For initial pilots in India, ATM was designed to operate within the country’s systemic and lived realities, not outside them. For instance, the design considered challenges from the context, including assessments that often generate scores without actionable feedback, under-resourced schools, high pupil–teacher ratios, limited individualized support, uneven connectivity, and device access. Through these pilots, ATM has already reached 6000 learners, including school students and older women returning to take their Grade 10 examinations. In 2026, the ATM will be piloted with an additional 15000 learners in the country. 

“AI tools like Claude give us a way to reimagine learning for students who do not have access to advanced educational resources,” said Madhav Chavan, Pratham’s co-founder. “In addition to providing personalized support to understand the textbook, the ATM innovation will help children verify and authenticate their knowledge beyond the textbooks.”  

Chavan sees assessment as just the starting point for something larger: a system where students can eventually be tested on any topic, not only what the curriculum prescribes, and receive a credential for what they actually know. “Instead of asking children questions about the curriculum, ask them what they know,” Chavan said. “If we flip that, we can flip the education system from being a filtration mechanism to one that offers differentiated pathways based on a child’s interests and background knowledge. Before AI, this was not possible.”

The partnership is already expanding. Anthropic will support Pratham’s Tech in TaRL (Teaching at the Right Level) initiative, an AI-powered teacher support system with a randomized controlled trial planned for several thousand students.
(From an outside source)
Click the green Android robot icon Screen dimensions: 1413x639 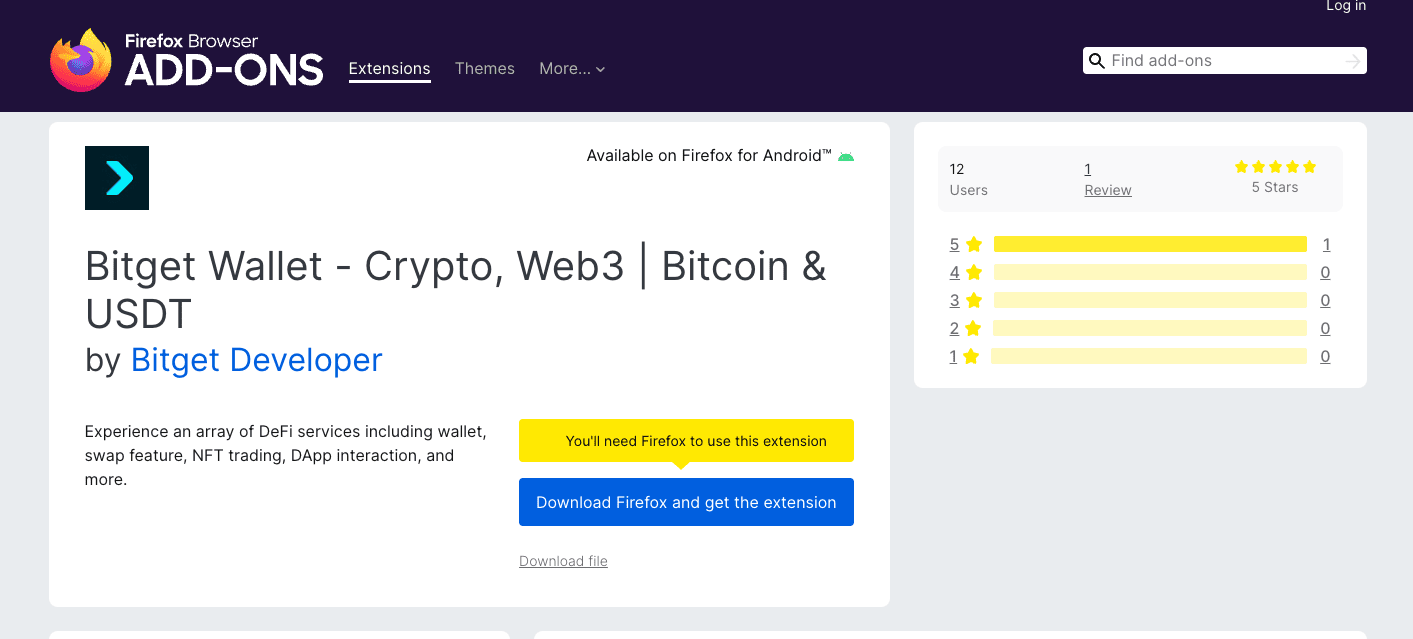point(846,156)
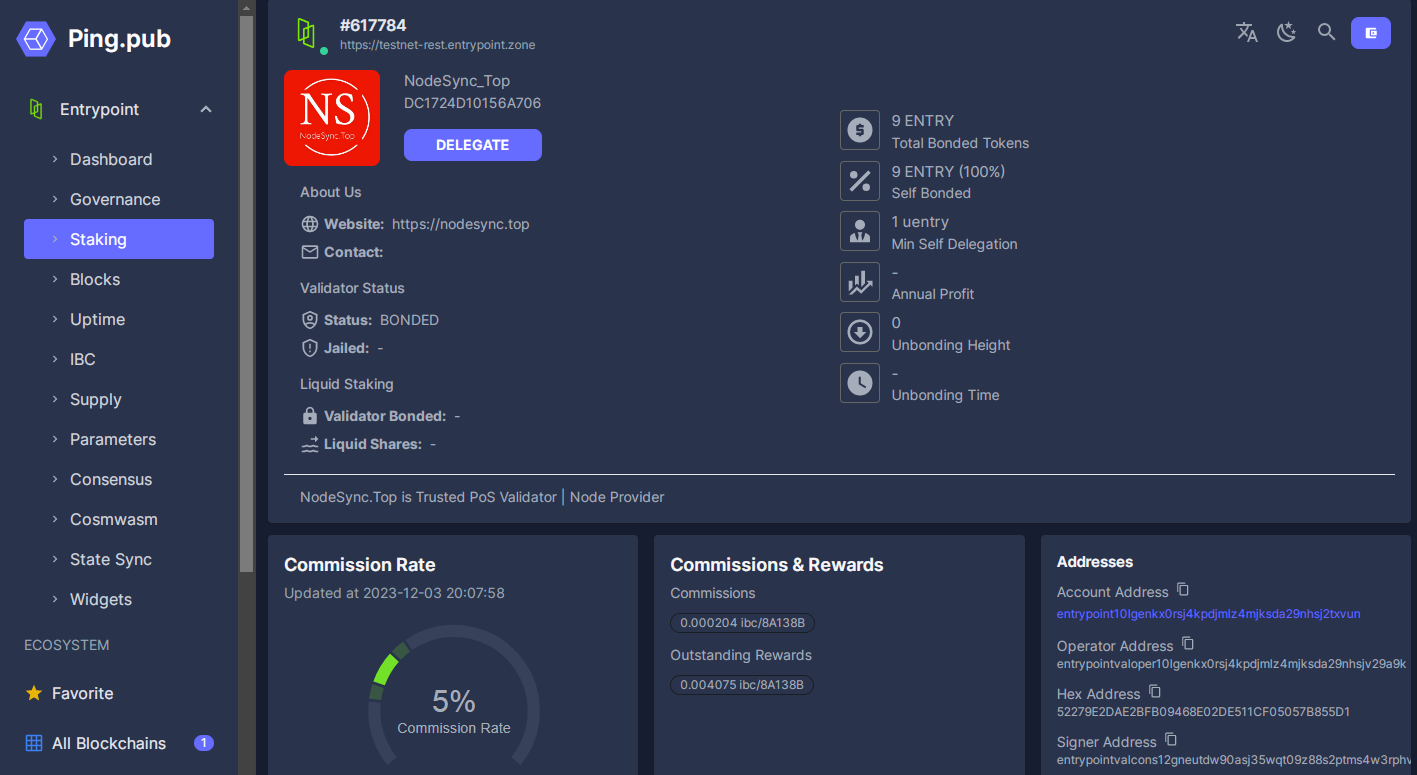Copy the Signer Address
The image size is (1417, 775).
pos(1171,740)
Pratham and Anthropic are also exploring educational digital public infrastructure (including knowledge graphs), as well as opportunities to address the needs of learners in countries like Kenya, Rwanda, and other communities across the Global South. Over the next three-years, Pratham’s goal is to evolve the ATM into a learning and credentialing engine that recognizes competencies gained through non-linear pathways, available to learners worldwide.